## Working data
▬▬▬

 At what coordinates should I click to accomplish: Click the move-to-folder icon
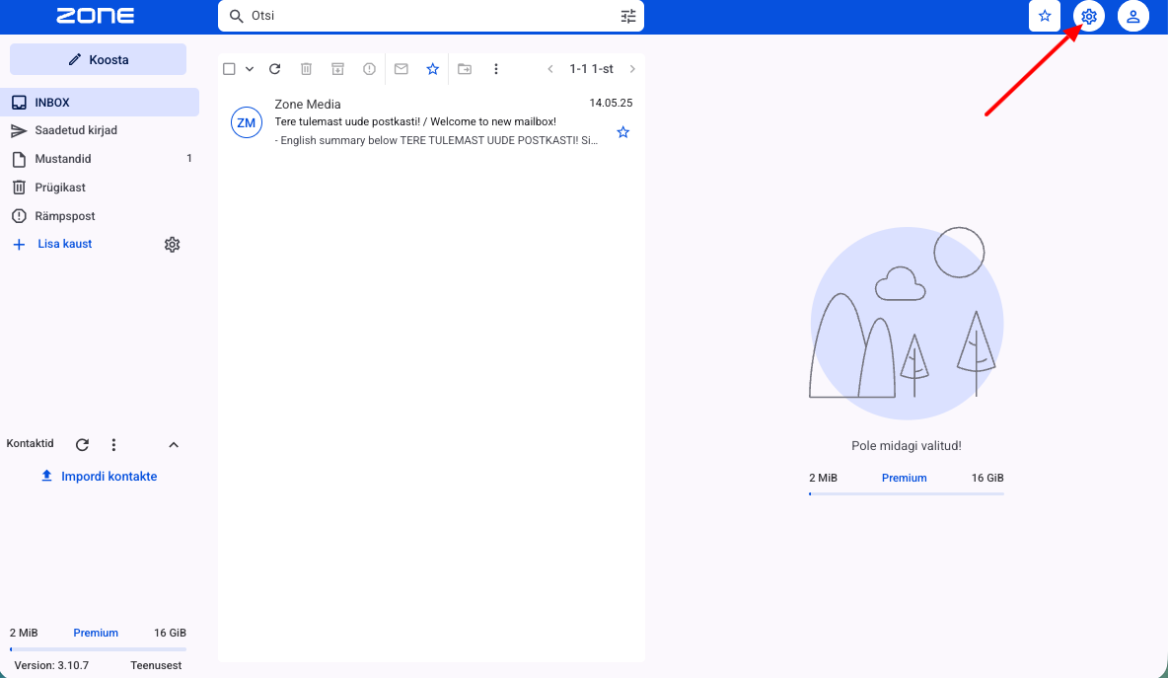[464, 68]
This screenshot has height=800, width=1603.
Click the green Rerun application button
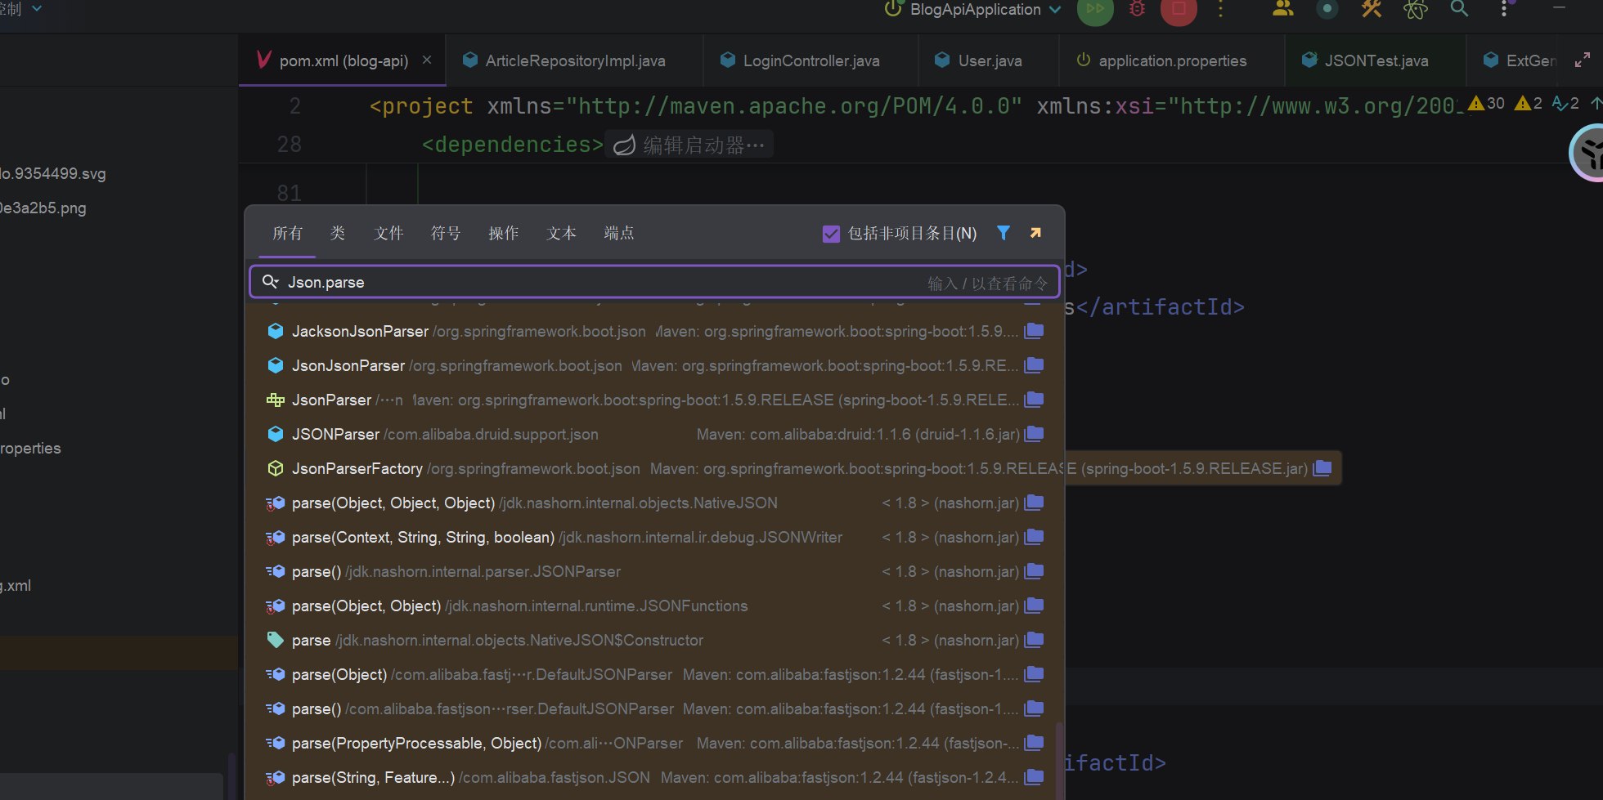pos(1095,10)
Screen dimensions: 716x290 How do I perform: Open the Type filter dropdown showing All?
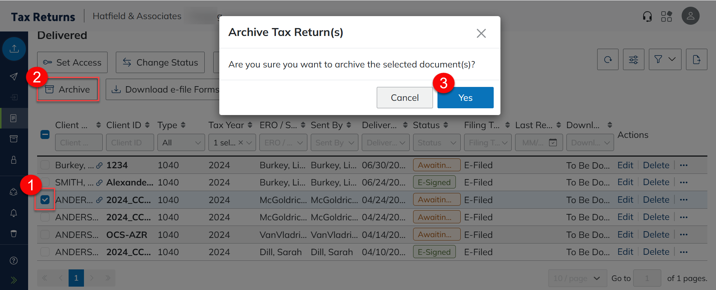click(x=181, y=143)
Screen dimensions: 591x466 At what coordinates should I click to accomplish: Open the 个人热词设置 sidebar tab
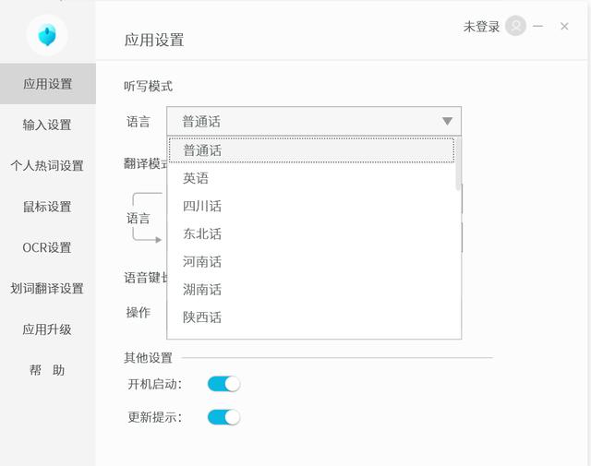pyautogui.click(x=48, y=165)
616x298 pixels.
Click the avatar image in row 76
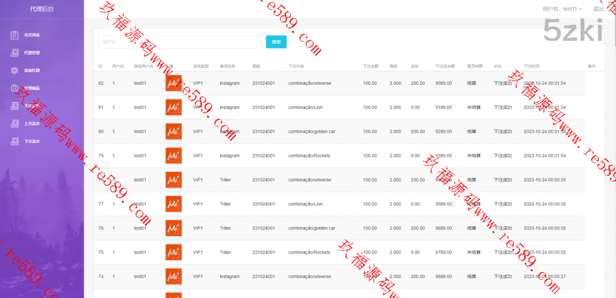point(173,228)
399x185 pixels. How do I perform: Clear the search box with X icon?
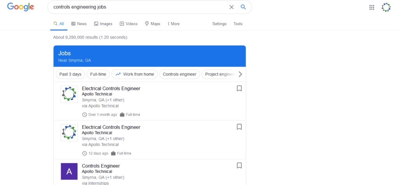231,7
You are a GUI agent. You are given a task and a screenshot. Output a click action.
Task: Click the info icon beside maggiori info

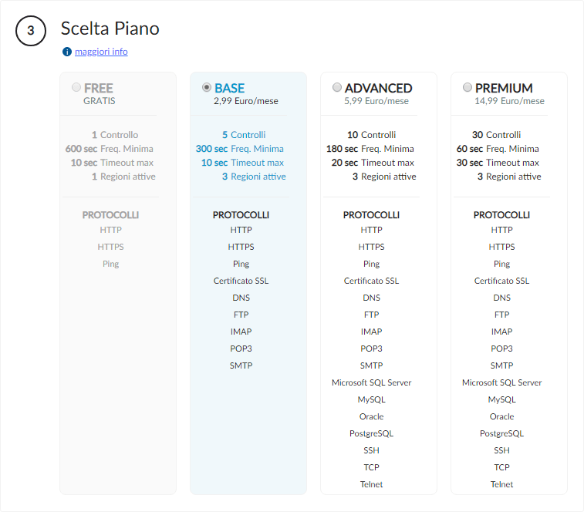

▬▬▬

## What the exercise asks
Please copy out the data above word for word, leaving out the pictures.

## Written reply
 At what coordinates should I click to accomplish: Click the move-to-folder icon
[464, 68]
This screenshot has height=800, width=1603.
Click the green Rerun application button
pos(1095,10)
Screen dimensions: 716x290 How do I perform: Open the Type filter dropdown showing All?
click(x=181, y=143)
Screen dimensions: 591x466 At what coordinates should I click to accomplish: Open the 个人热词设置 sidebar tab
pyautogui.click(x=48, y=165)
616x298 pixels.
Click the avatar image in row 76
point(173,228)
399x185 pixels. How do I perform: Clear the search box with X icon?
231,7
You are a GUI agent. You are given a task and a screenshot. Output a click action.
Task: Click the info icon beside maggiori info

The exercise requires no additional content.